(Excerpts from a dataset)
((
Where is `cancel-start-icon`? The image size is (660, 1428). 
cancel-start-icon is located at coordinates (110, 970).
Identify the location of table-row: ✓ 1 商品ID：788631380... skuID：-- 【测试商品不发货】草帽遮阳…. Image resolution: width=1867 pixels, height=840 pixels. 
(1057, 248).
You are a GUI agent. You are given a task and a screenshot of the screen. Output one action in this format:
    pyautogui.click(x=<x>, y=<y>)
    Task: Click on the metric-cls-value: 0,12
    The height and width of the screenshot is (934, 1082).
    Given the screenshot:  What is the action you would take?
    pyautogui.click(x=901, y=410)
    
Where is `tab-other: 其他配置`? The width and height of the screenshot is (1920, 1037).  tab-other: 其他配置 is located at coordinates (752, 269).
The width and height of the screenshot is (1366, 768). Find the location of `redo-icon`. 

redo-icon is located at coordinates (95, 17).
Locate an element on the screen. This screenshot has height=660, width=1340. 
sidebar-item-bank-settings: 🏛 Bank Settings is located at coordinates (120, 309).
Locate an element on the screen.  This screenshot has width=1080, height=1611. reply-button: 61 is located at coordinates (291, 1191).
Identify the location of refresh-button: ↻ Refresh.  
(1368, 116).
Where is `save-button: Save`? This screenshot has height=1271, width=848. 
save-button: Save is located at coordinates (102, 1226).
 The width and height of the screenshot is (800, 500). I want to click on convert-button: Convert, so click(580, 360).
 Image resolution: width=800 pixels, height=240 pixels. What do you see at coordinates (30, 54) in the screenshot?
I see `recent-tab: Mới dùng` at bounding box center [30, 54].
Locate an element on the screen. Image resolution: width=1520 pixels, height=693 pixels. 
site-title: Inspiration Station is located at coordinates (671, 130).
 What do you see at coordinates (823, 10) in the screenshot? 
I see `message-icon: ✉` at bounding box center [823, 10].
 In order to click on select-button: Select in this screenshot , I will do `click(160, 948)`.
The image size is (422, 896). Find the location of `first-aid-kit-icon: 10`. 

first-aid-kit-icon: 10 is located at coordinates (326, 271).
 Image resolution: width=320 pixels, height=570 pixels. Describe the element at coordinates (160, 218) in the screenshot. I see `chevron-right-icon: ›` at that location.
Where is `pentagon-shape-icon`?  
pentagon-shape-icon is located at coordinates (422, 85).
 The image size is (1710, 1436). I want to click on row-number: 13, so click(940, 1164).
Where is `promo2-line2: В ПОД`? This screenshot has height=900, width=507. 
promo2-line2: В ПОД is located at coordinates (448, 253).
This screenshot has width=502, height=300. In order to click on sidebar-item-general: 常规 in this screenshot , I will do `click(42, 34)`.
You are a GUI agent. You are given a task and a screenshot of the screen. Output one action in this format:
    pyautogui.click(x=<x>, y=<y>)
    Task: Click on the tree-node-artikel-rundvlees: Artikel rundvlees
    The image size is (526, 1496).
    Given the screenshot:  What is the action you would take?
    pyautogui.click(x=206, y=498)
))
EXERCISE DIRECTIONS
Could you rewrite the listing above with every "Where is" swapped for "Where can I find" and everything else left as it is?

REPLY TO THE TASK
Where can I find `cancel-start-icon`? The image size is (660, 1428). 
cancel-start-icon is located at coordinates (110, 970).
Identify the location of table-row: ✓ 1 商品ID：788631380... skuID：-- 【测试商品不发货】草帽遮阳…. Image resolution: width=1867 pixels, height=840 pixels. 
(1057, 248).
You are a GUI agent. You are given a task and a screenshot of the screen. Output one action in this format:
    pyautogui.click(x=<x>, y=<y>)
    Task: Click on the metric-cls-value: 0,12
    The height and width of the screenshot is (934, 1082).
    Given the screenshot:  What is the action you would take?
    pyautogui.click(x=901, y=410)
    
Where can I find `tab-other: 其他配置`? The width and height of the screenshot is (1920, 1037).  tab-other: 其他配置 is located at coordinates (752, 269).
The width and height of the screenshot is (1366, 768). Find the location of `redo-icon`. 

redo-icon is located at coordinates (95, 17).
Locate an element on the screen. This screenshot has height=660, width=1340. 
sidebar-item-bank-settings: 🏛 Bank Settings is located at coordinates (120, 309).
Locate an element on the screen.  This screenshot has width=1080, height=1611. reply-button: 61 is located at coordinates (291, 1191).
Identify the location of refresh-button: ↻ Refresh.  
(1368, 116).
Where can I find `save-button: Save`? This screenshot has height=1271, width=848. 
save-button: Save is located at coordinates (102, 1226).
 The width and height of the screenshot is (800, 500). I want to click on convert-button: Convert, so click(580, 360).
 Image resolution: width=800 pixels, height=240 pixels. What do you see at coordinates (30, 54) in the screenshot?
I see `recent-tab: Mới dùng` at bounding box center [30, 54].
Locate an element on the screen. Image resolution: width=1520 pixels, height=693 pixels. 
site-title: Inspiration Station is located at coordinates (671, 130).
 What do you see at coordinates (823, 10) in the screenshot? 
I see `message-icon: ✉` at bounding box center [823, 10].
 In order to click on select-button: Select in this screenshot , I will do `click(160, 948)`.
The image size is (422, 896). Find the location of `first-aid-kit-icon: 10`. 

first-aid-kit-icon: 10 is located at coordinates (326, 271).
 Image resolution: width=320 pixels, height=570 pixels. Describe the element at coordinates (160, 218) in the screenshot. I see `chevron-right-icon: ›` at that location.
Where can I find `pentagon-shape-icon`?  
pentagon-shape-icon is located at coordinates (422, 85).
 The image size is (1710, 1436). I want to click on row-number: 13, so click(940, 1164).
Where can I find `promo2-line2: В ПОД`? This screenshot has height=900, width=507. 
promo2-line2: В ПОД is located at coordinates (448, 253).
This screenshot has width=502, height=300. In order to click on sidebar-item-general: 常规 in this screenshot , I will do `click(42, 34)`.
You are a GUI agent. You are given a task and a screenshot of the screen. Output one action in this format:
    pyautogui.click(x=<x>, y=<y>)
    Task: Click on the tree-node-artikel-rundvlees: Artikel rundvlees
    The image size is (526, 1496).
    Given the screenshot:  What is the action you would take?
    pyautogui.click(x=206, y=498)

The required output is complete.